### [課題]
下の課題文のうち、「注目の美術展や企画展などのキ」から「という経験があると思います。」までのすべてを、一字も変えずにもう一度書き出しなさい。

### [課題文]
注目の美術展や企画展などのキュレーターが、見どころを語る本連載。単に訪れるだけでは分からないような隠れたストーリーなどもつまびらかにしながら、展示の見どころを語ってもらう。
本日から3週連続で紹介するのは、現在、日本科学未来館(東京・江東)で開催中の企画展「『工事中!』~立ち入り禁止⁉ 重機の現場~」。東京五輪まであと1年となった2019年、都内ではあらゆる場所で工事が進み、大きなビルが次々に建っている。
だが工事中の様子を詳細に見ている人は少ないはずだ。特に最近では、騒音やほこりなどの影響を考慮して、工事中の建物に覆いを掛けていることもある。現場ではどんな重機が活躍しているのか。その一端をのぞいてみよう。工事の「現場」でも確実に技術が進化している。
解説するのは、日本科学未来館の事業部展示企画開発課の内田まほろ課長。なぜ「工事」をテーマに据えた企画展を考えたのか。連載1回目はその狙いについて語ってもらった。
こんにちは、企画展「『工事中!』~立ち入り禁止⁉重機の現場~」に、ようこそいらっしゃいました。私は、日本科学未来館の事業部展示企画開発課の内田まほろと申します。
今回は、この企画展の見どころや企画の意図について、皆さんにお話ししたいと思います。
まずは、なぜ「工事」をテーマにした企画展を考えたのか。
この数年の間に、いろいろな技術が進化しています。例えば、街や建物、橋や道を造る技術も、急速に進化を遂げています。皆さんも、知らない間にビルが完成していて驚いた、という経験があると思います。
未来を変えていったり、自分たちの生活を豊かにするといったとき、どういう仕組みでモノづくりが行われているのかを、皆さんに知ってほしいとずっと思っていました。そこで今回の企画では、普段はなかなか見ることのできない「工事の現場」に皆さんをお連れしようと考えました。
「工事の現場」といったとき、やはり皆さんが見たいのは、特に男の子や男性は、働くクルマが好きですよね。普通なら近くで見ることのできない、こうした重機を、動物や美術館のアートのように、博物館の中に持ち込んで、皆さんおt共有できないかと思って、この企画にたどり着いたのです。
今は技術が進化していて、かつ一般の人になるべく迷惑を掛けないように工事を進める技術も発達しています。ですから壁を建てたら音もしない。そして、何年かすると、大きなビルが建っている。例えば橋などは、ほかの場所で造って、最後の一晩で架けたりします。「あれ、昨日はなかったのに、橋ができている!」ということも起こります。
それはいいことでもあるけれど、一方では、どういう思いで人がモノづくりに携わっているのか、またどんな技術があるのかということに、私たちはどんどん疎くなってしまいます。

### [抽出情報]

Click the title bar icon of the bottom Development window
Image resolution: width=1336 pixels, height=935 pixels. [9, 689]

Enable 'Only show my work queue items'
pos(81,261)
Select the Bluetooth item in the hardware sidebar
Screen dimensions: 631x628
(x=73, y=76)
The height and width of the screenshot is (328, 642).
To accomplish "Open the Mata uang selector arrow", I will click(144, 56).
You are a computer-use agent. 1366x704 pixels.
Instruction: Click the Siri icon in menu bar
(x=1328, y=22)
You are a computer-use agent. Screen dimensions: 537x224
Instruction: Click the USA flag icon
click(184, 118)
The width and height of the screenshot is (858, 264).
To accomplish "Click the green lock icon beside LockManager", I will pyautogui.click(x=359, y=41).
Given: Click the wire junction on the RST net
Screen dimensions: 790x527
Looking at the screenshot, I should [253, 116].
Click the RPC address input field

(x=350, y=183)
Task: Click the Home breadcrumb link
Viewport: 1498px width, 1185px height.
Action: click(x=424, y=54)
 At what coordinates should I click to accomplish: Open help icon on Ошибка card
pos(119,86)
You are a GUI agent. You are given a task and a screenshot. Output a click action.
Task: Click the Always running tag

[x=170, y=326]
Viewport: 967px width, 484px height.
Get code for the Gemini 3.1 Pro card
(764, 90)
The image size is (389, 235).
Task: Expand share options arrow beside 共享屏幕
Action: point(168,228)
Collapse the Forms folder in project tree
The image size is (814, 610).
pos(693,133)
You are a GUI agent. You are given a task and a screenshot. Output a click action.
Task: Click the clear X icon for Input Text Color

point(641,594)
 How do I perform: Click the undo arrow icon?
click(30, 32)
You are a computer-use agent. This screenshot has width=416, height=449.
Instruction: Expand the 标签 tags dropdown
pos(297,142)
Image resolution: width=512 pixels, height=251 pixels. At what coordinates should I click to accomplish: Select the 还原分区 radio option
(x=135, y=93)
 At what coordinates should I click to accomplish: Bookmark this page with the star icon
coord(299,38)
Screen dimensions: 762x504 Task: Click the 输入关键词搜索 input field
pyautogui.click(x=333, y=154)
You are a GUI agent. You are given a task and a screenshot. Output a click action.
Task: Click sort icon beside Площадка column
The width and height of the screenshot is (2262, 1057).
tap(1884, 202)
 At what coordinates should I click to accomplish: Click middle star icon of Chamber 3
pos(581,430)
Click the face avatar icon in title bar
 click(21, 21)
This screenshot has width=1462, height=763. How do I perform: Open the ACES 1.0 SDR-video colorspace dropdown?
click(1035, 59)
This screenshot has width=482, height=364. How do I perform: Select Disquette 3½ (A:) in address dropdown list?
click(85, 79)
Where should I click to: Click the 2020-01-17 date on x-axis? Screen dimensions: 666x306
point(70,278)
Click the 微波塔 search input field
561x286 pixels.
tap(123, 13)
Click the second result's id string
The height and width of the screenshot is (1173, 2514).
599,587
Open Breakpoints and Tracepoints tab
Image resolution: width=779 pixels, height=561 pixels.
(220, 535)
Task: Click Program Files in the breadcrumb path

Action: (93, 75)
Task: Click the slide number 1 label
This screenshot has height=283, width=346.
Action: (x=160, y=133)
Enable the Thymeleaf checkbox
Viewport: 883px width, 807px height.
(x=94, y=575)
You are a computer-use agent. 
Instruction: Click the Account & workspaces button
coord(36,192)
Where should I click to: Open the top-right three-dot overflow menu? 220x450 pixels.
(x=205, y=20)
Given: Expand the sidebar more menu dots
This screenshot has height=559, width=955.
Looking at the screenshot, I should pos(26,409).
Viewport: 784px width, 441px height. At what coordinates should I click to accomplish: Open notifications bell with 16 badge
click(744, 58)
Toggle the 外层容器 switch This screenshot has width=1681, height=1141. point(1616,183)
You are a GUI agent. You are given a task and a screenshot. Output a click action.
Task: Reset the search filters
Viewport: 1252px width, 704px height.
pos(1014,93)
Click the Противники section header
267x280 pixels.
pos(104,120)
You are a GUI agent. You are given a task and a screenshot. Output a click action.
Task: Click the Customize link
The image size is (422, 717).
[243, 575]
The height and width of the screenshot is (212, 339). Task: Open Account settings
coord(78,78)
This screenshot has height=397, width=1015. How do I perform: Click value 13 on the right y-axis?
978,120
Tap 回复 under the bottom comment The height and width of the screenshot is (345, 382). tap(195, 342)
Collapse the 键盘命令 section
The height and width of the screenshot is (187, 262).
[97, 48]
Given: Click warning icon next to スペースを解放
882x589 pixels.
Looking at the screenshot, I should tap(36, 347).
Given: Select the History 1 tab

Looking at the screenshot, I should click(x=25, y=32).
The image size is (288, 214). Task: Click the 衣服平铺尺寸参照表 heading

### [解答]
注目の美術展や企画展などのキュレーターが、見どころを語る本連載。単に訪れるだけでは分からないような隠れたストーリーなどもつまびらかにしながら、展示の見どころを語ってもらう。
本日から3週連続で紹介するのは、現在、日本科学未来館(東京・江東)で開催中の企画展「『工事中!』~立ち入り禁止⁉ 重機の現場~」。東京五輪まであと1年となった2019年、都内ではあらゆる場所で工事が進み、大きなビルが次々に建っている。
だが工事中の様子を詳細に見ている人は少ないはずだ。特に最近では、騒音やほこりなどの影響を考慮して、工事中の建物に覆いを掛けていることもある。現場ではどんな重機が活躍しているのか。その一端をのぞいてみよう。工事の「現場」でも確実に技術が進化している。
解説するのは、日本科学未来館の事業部展示企画開発課の内田まほろ課長。なぜ「工事」をテーマに据えた企画展を考えたのか。連載1回目はその狙いについて語ってもらった。
こんにちは、企画展「『工事中!』~立ち入り禁止⁉重機の現場~」に、ようこそいらっしゃいました。私は、日本科学未来館の事業部展示企画開発課の内田まほろと申します。
今回は、この企画展の見どころや企画の意図について、皆さんにお話ししたいと思います。
まずは、なぜ「工事」をテーマにした企画展を考えたのか。
この数年の間に、いろいろな技術が進化しています。例えば、街や建物、橋や道を造る技術も、急速に進化を遂げています。皆さんも、知らない間にビルが完成していて驚いた、という経験があると思います。